Quentin Dupieux a passé sa carrière à filmer des objets qui n’ont pas leur place : un pneu tueur, un blouson en daim possessif, une mouche géante. Alors quand on annonce qu’il signe un film, on s’attend au décalé. Sauf que Yannick, sorti en 2023, joue dans une catégorie un peu différente.
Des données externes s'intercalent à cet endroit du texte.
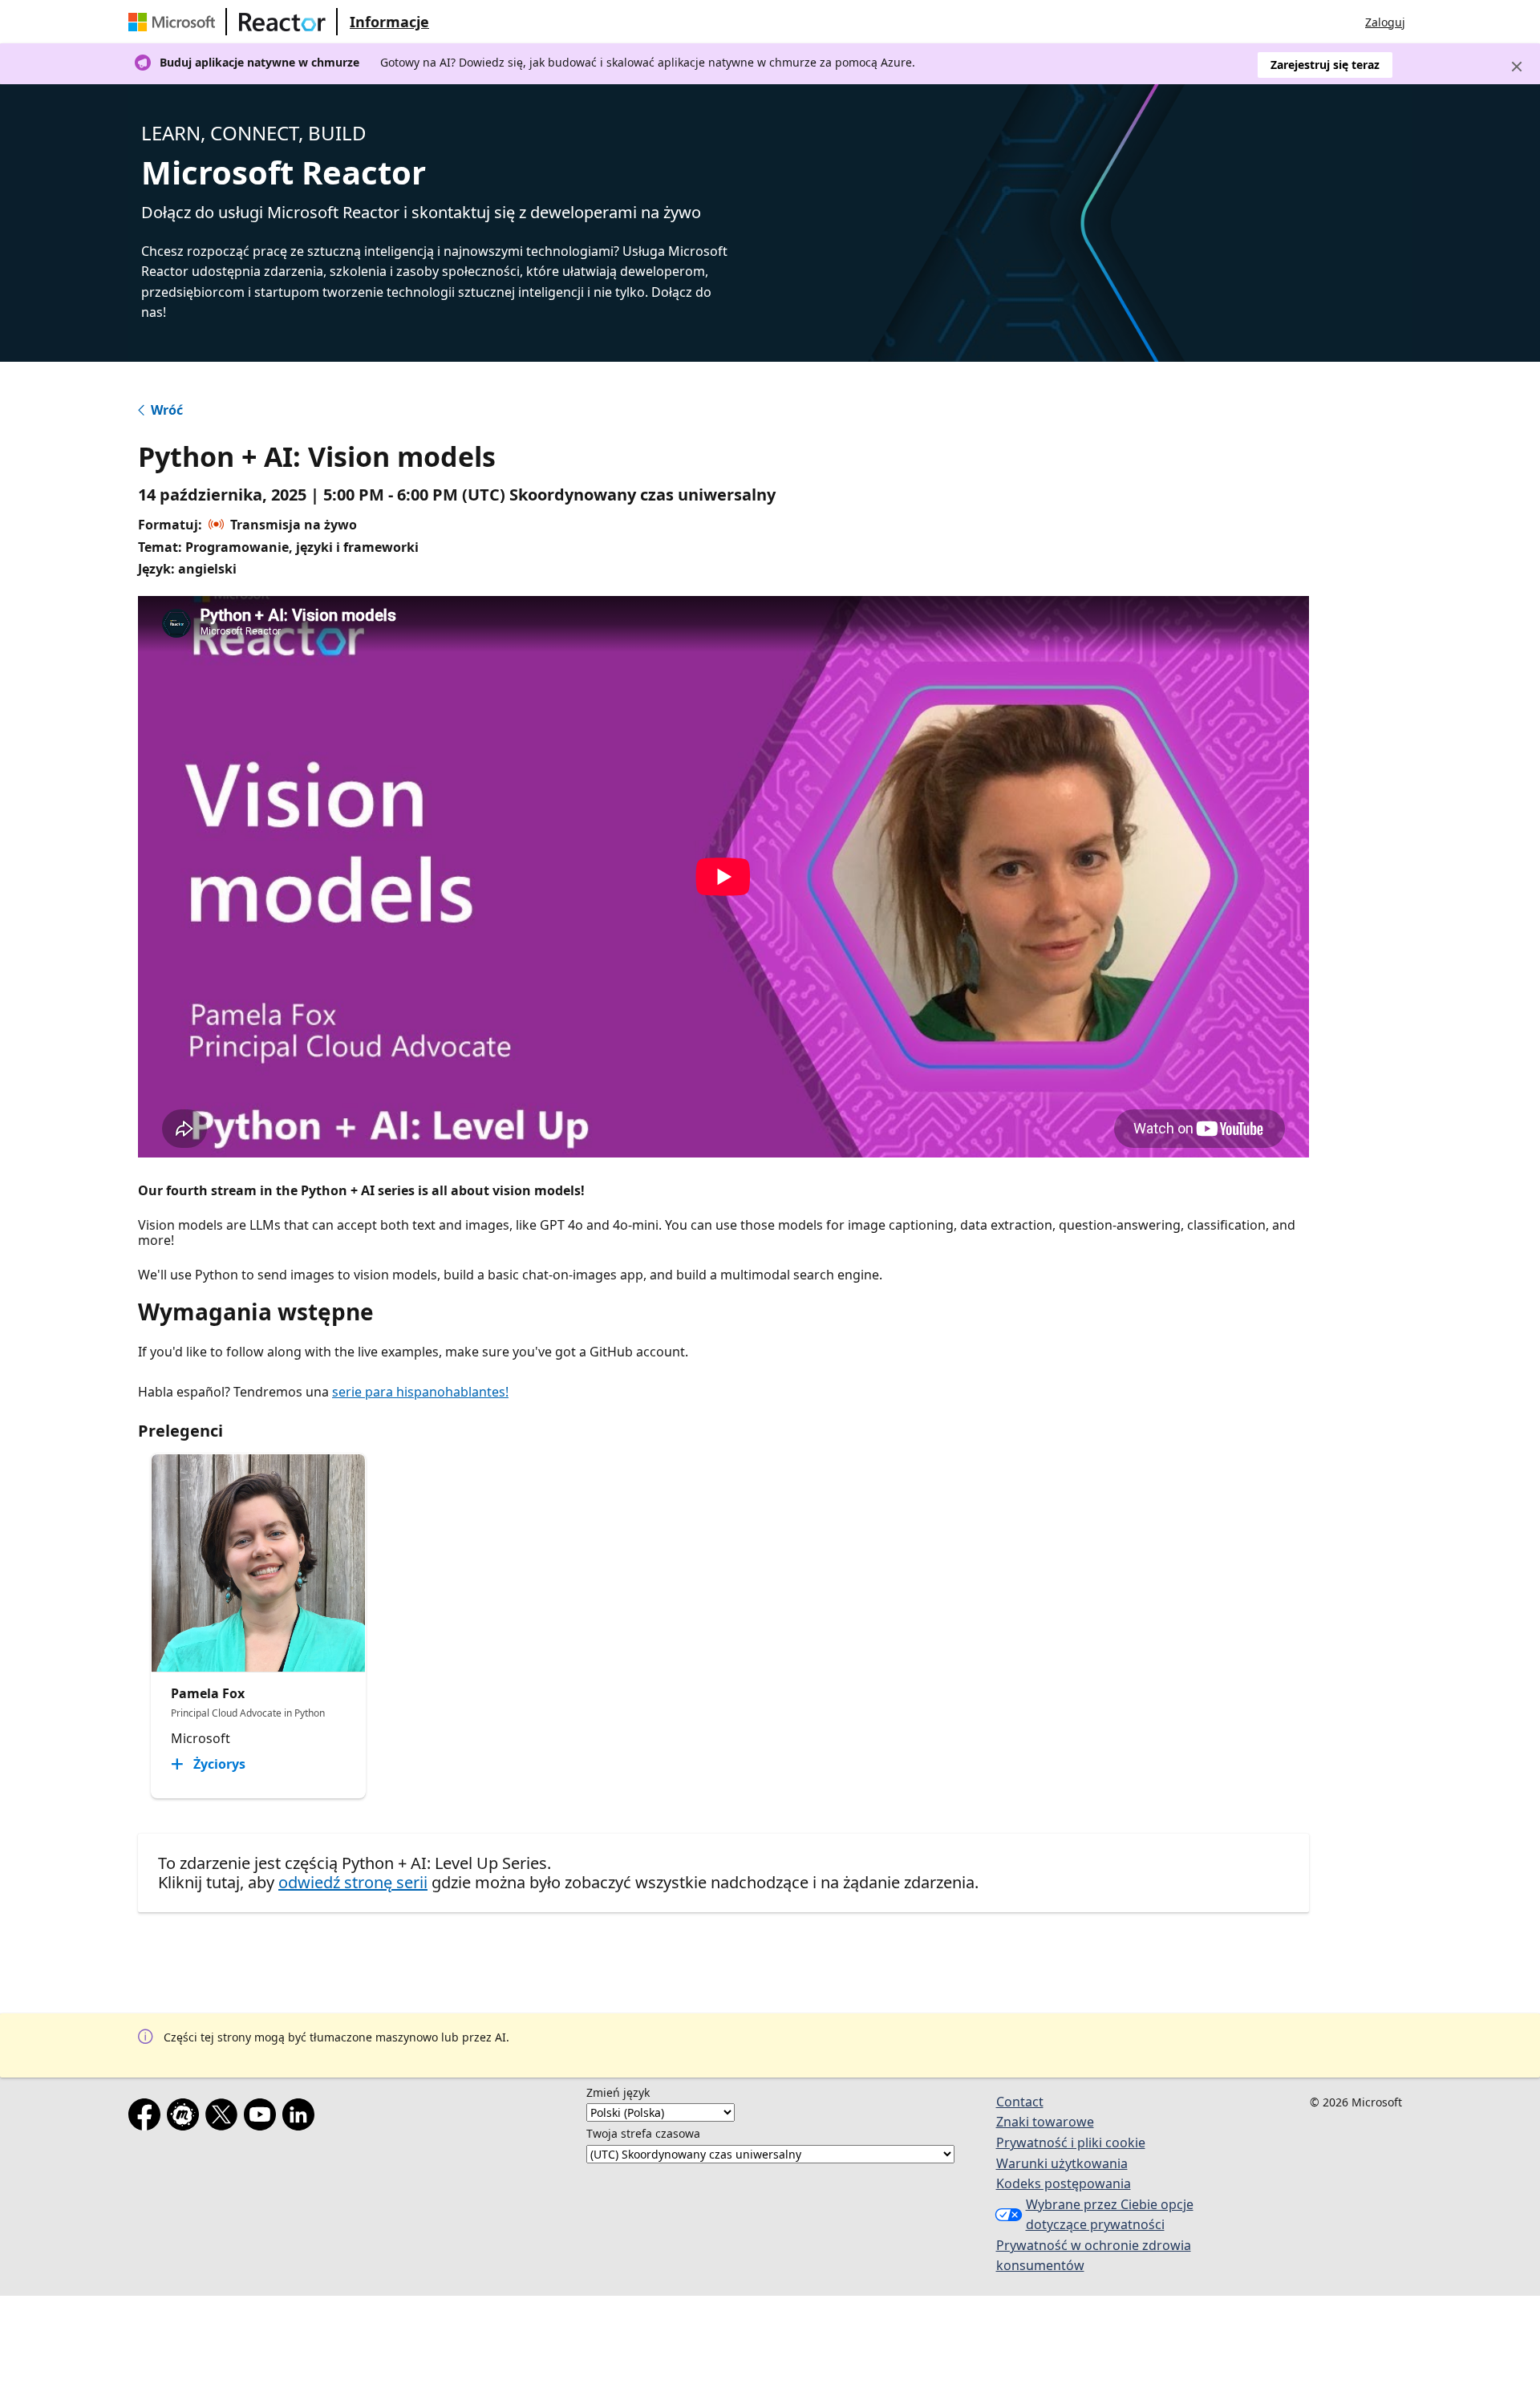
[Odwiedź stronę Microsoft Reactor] (282, 21)
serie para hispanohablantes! (420, 1392)
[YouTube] (263, 2117)
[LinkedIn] (301, 2117)
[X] (224, 2117)
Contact (1020, 2101)
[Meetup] (186, 2117)
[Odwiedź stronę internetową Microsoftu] (174, 21)
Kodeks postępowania (1063, 2183)
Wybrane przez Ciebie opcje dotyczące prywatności (1110, 2214)
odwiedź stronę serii (353, 1882)
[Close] (1517, 66)
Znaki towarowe (1045, 2122)
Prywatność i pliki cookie (1070, 2142)
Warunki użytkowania (1062, 2163)
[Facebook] (147, 2117)
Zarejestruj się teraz (1325, 64)
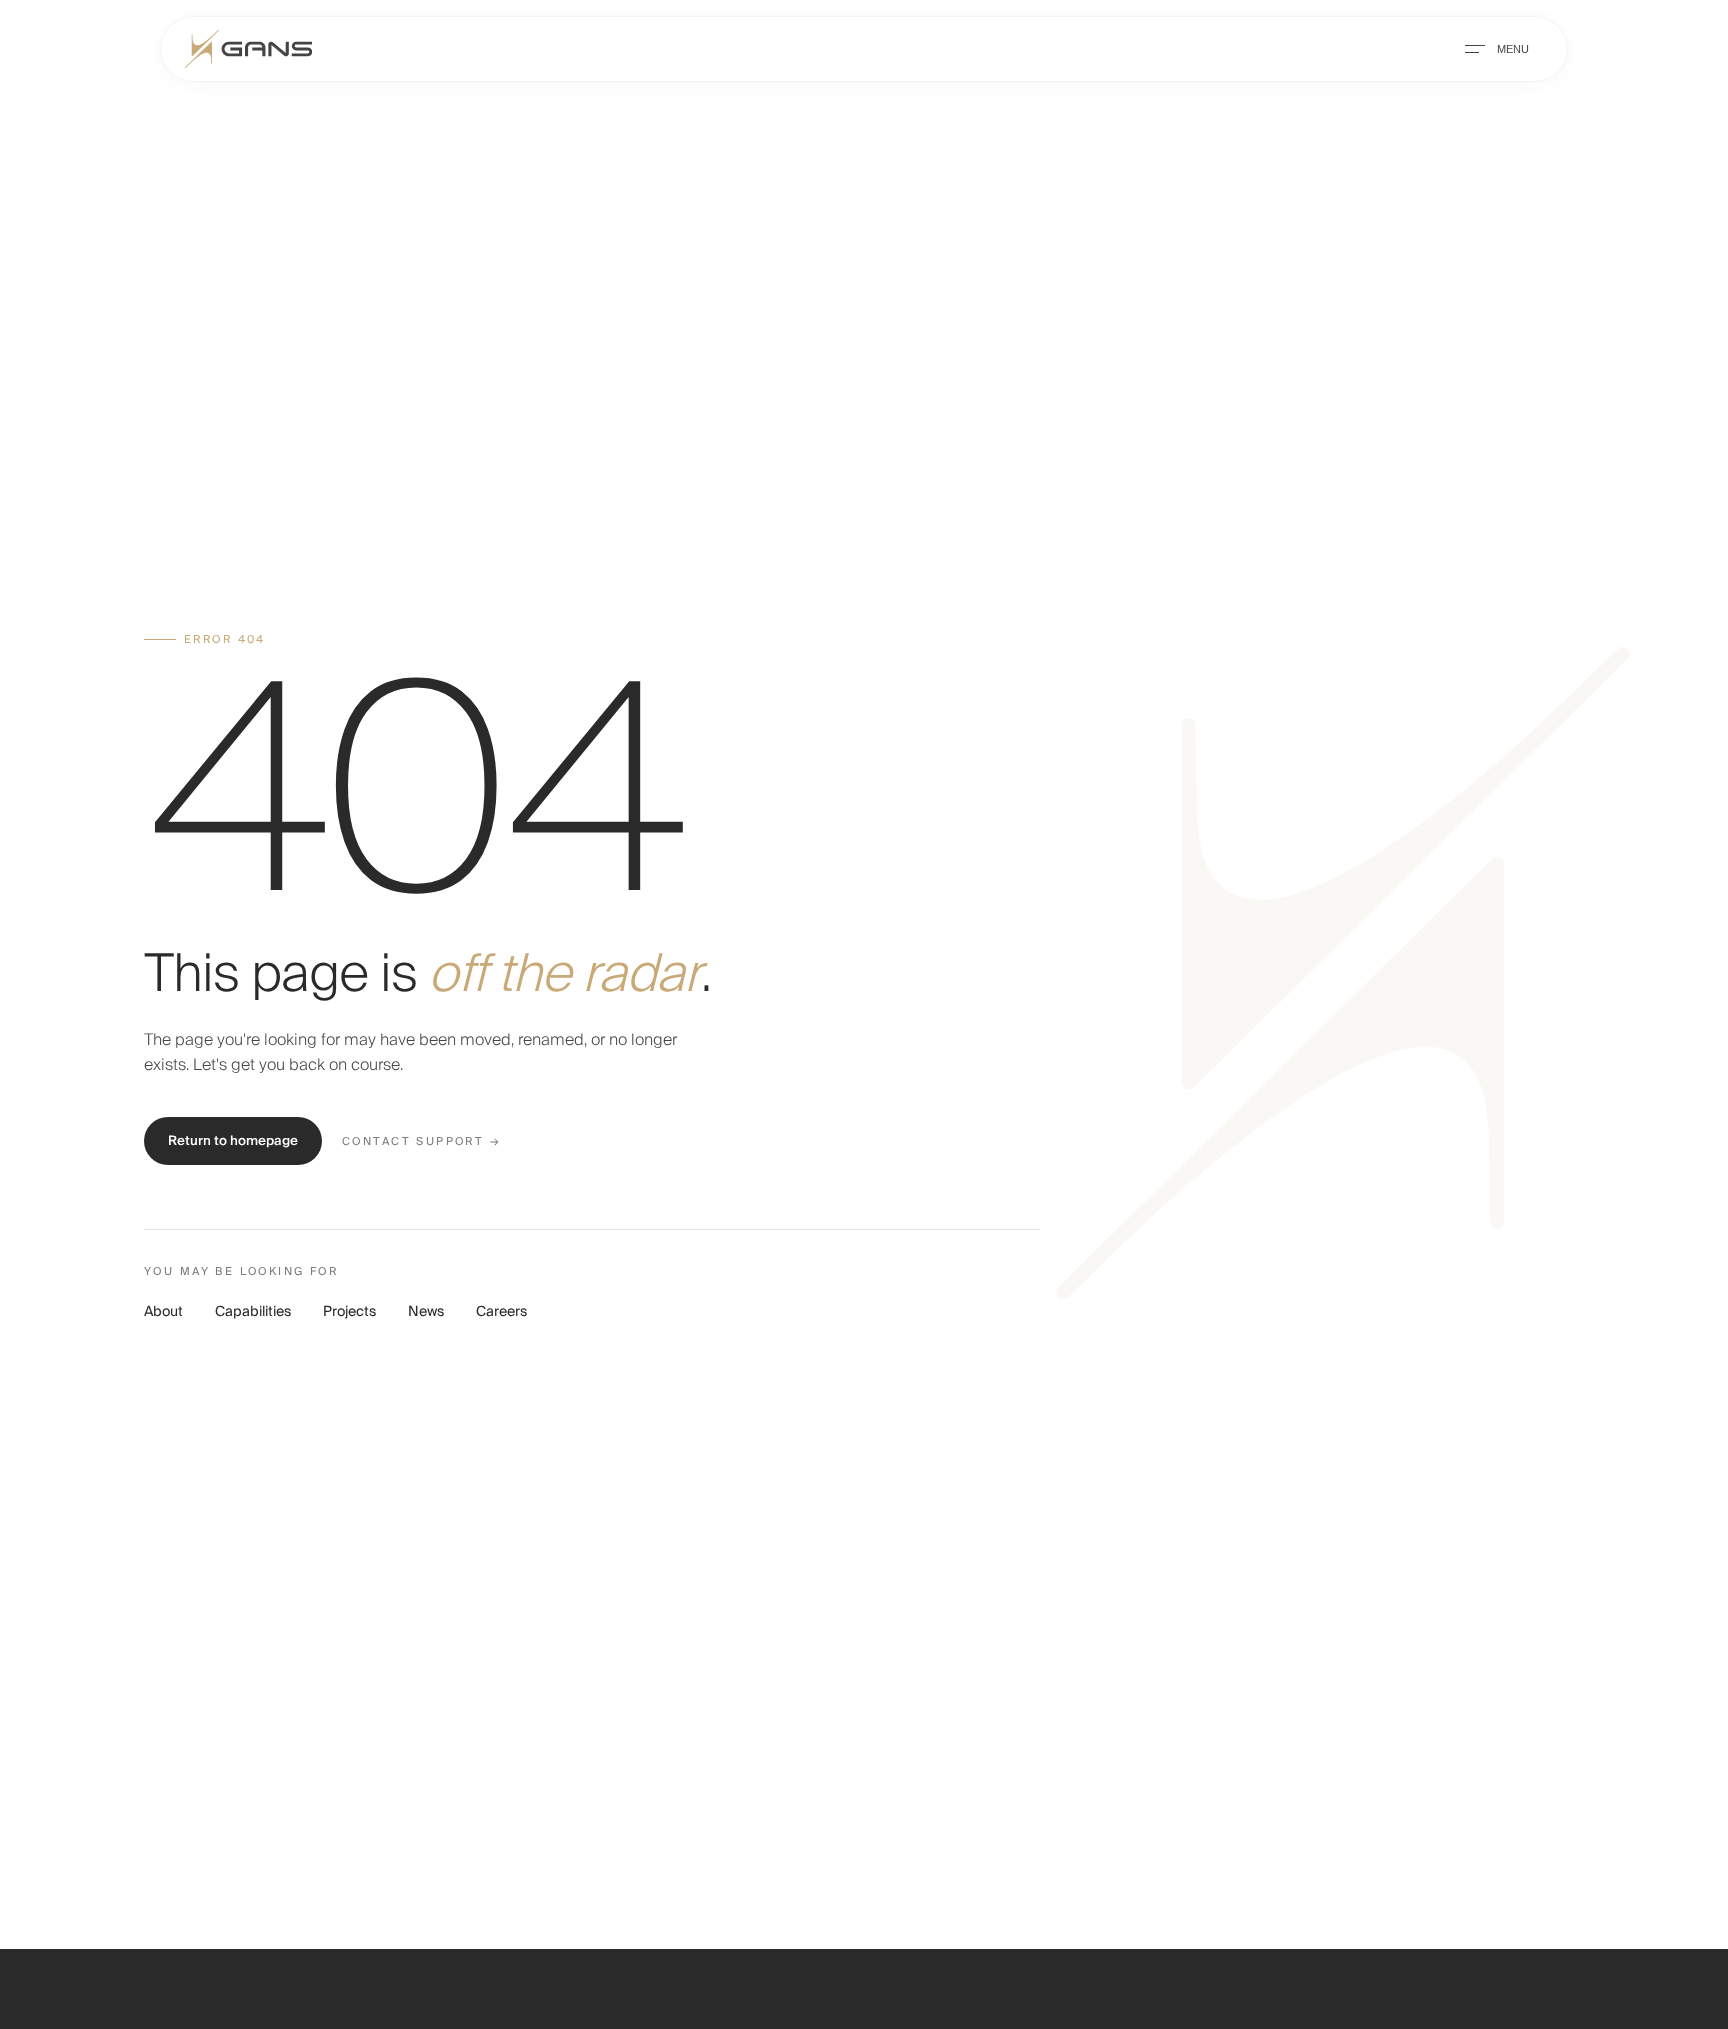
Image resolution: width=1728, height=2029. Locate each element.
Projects (349, 1312)
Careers (501, 1312)
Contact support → (421, 1141)
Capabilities (253, 1312)
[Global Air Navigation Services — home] (248, 49)
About (163, 1312)
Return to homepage (233, 1141)
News (426, 1312)
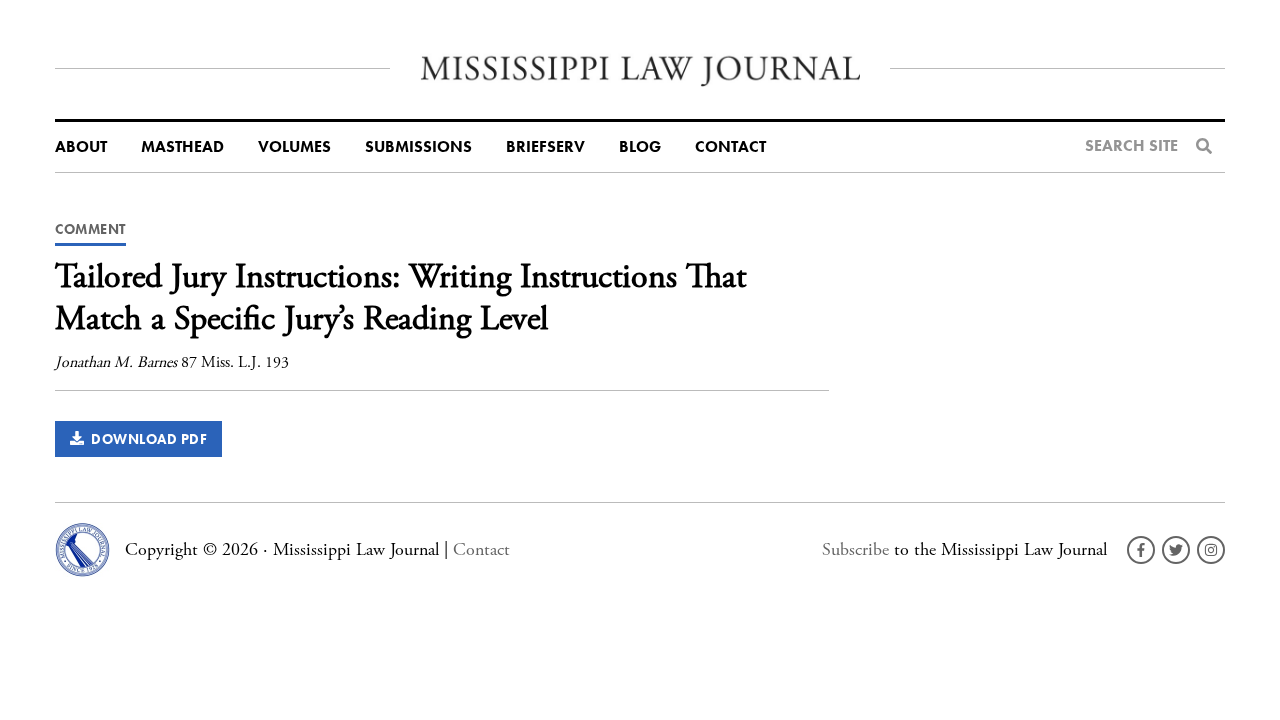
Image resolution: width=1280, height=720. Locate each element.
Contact (730, 147)
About (81, 147)
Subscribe (855, 549)
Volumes (294, 147)
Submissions (418, 147)
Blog (640, 147)
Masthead (182, 147)
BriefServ (545, 147)
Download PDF (145, 439)
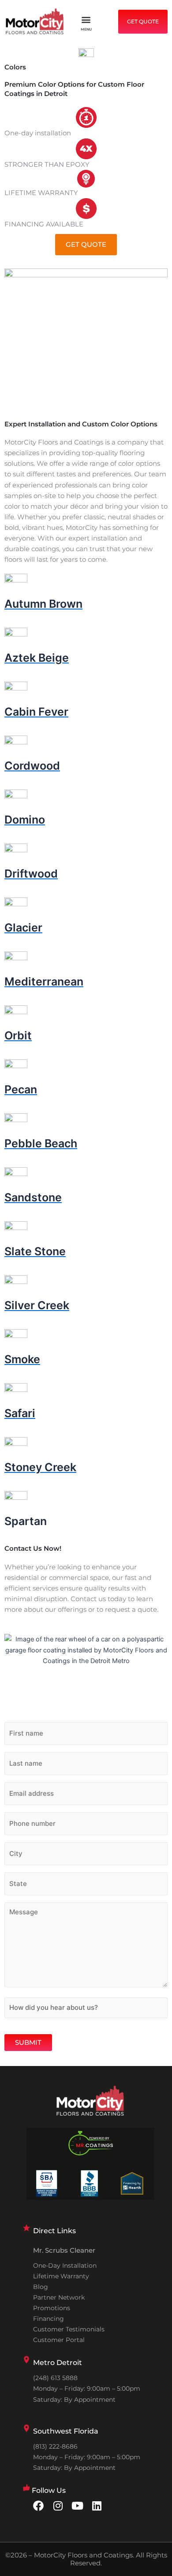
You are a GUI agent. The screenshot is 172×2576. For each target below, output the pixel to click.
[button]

L’absurde y est plus discret, presque sage, et c’est justement ce qui le rend particulier.
Le pitch tient sur un ticket de théâtre. Dans une salle parisienne à moitié vide, deux comédiens jouent une comédie de boulevard ratée, intitulée Le Cocu. Le public s’ennuie poliment. Sauf un spectateur, Yannick, gardien de nuit venu chercher un peu de réconfort après sa journée. Lui ne supporte pas qu’on lui fasse perdre son temps avec un spectacle médiocre. Alors il se lève, interrompt la représentation et finit par prendre la salle en otage pour réécrire la pièce à sa manière.
Le rôle est porté par Raphaël Quenard, dans une partition qui a beaucoup fait pour asseoir sa réputation. Son Yannick est à la fois touchant et inquiétant, un type ordinaire qui réclame son dû de divertissement avec une logique implacable. Il paie sa place, il a fait le déplacement, il estime mériter mieux. Difficile de lui donner entièrement tort, et c’est tout le malaise du film.
Car derrière la situation cocasse, Dupieux gratte quelque chose de plus profond. Yannick parle du rapport entre l’art et son public, du mépris de classe larvé qui peut traverser une salle de spectacle, et de cette idée que le théâtre serait un lieu réservé à ceux qui ont les bons codes. Le gardien de nuit, avec ses mots simples et son arme bien réelle, renverse le rapport de force. Soudain, ce sont les artistes qui doivent justifier ce qu’ils proposent.
Fidèle à sa méthode, Dupieux a tout fait ou presque : écriture, image, montage, réalisation. Le résultat est court, nerveux, sans gras. Pas de scènes inutiles, pas de remplissage, une mécanique qui se resserre au fur et à mesure que la tension monte dans la salle. On rit, mais d’un rire un peu coincé, conscient qu’on pourrait être à la place des spectateurs pris au piège.
Le public a répondu présent. En deux semaines d’exploitation, le film a dépassé les 200 000 entrées, un joli score pour une proposition aussi singulière, tournée vite et sans ambition de blockbuster. Preuve qu’un cinéma malin et radical peut encore trouver son monde, à condition de ne pas prendre les spectateurs pour des consommateurs passifs.
Au fond, Yannick retourne la question qu’on pose d’habitude aux salles : et si c’était le public, parfois, qui avait raison de râler ? Dupieux ne tranche pas vraiment. Il laisse planer le doute, avec ce mélange d’humour pince-sans-rire et de cruauté tranquille qui fait sa signature. C’est ce qui rend ce film à part dans une filmographie déjà bien étrange.